_THE PROBLEM:_ In the essay below on great bankers, what did Wriston create for small investors?

Where Have All The Great Bankers Gone?
Some kids grow up watching the Yankees and the Mets. I grew up in a small Illinois town watching Wriston’s Citibank and David Rockefeller’s Chase Manhattan. I was a geeky kid, to be sure, but, in the 1970s, Citi and Chase and their respective leaders represented everything that was interesting and innovative about American banking.
Distance, undoubtedly, lent some of the enchantment: at the time, banks were hemmed-in geographically by regulation so a New York bank seemed quite far removed from the fields of Illinois farms. (Today, conversely, you see signs for Citi and Chase all over my Illinois hometown.)
But it remains true that, in the 1960s and 1970s, Wriston and Rockefeller reinvented American banking.
Rockefeller was, of course, the aristocratic scion whose brother, Nelson, also happened to be governor of New York. Together, the Rockefeller brothers toppled Robert Moses, built the World Trade Center and developed the philosophy that bankers had social obligations to their communities and the world.
Wriston was the scrappy upstart who took on the blue-blooded Chase bank, championed retail banking (when others looked imperiously down on it), created the negotiable certificate-of-deposit for small investors, set up the first network of ATM machines (along with his key lieutenant John Reed) and aggressively expanded Citi operations overseas becoming the first, real global American bank. As Roy Smith wrote in his book about the 1970s banking era, Comeback, “When other bank heads seemed like bureaucrats, Wriston stood out as his own man.”
I thought about Wriston and Rockefeller as I watched the February 11th hearing of the House Financial Services Committee. Chairman Barney Frank called in eight CEOs from the nation’s leading banks. It was a sad occasion for me and those of us who love the banking business.
Today, in the midst of “the worst banking crisis since the Great Depression,” I find myself thinking where have all the great bankers gone?

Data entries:
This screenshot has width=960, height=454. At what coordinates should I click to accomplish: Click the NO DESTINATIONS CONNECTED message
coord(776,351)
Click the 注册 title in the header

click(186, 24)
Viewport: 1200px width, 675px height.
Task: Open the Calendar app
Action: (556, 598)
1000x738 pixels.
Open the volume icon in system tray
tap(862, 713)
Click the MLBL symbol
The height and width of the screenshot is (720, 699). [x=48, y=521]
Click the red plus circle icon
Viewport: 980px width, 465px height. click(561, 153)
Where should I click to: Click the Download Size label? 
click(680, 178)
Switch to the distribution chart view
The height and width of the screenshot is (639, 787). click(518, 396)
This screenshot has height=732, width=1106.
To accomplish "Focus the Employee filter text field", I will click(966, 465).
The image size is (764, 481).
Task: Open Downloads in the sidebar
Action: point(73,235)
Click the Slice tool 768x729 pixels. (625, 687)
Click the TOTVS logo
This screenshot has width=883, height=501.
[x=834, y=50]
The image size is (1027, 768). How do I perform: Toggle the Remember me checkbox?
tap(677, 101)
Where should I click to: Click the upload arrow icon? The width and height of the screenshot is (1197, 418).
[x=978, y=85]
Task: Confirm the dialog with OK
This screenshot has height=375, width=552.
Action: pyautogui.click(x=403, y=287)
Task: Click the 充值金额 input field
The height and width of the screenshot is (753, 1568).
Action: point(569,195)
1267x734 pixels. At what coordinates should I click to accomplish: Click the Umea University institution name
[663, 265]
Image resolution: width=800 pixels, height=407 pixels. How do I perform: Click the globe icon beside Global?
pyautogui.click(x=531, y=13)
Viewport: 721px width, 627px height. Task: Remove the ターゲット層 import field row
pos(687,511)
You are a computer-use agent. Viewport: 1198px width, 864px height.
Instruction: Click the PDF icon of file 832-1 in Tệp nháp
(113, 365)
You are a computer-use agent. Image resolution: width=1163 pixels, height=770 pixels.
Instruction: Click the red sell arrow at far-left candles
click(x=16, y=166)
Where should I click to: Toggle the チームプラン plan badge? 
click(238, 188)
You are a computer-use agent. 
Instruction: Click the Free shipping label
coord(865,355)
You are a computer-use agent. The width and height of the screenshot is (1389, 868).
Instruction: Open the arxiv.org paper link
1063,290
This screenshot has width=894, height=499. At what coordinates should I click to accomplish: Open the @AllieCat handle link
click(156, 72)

_REPLY TO THE EXERCISE:_ The negotiable certificate-of-deposit.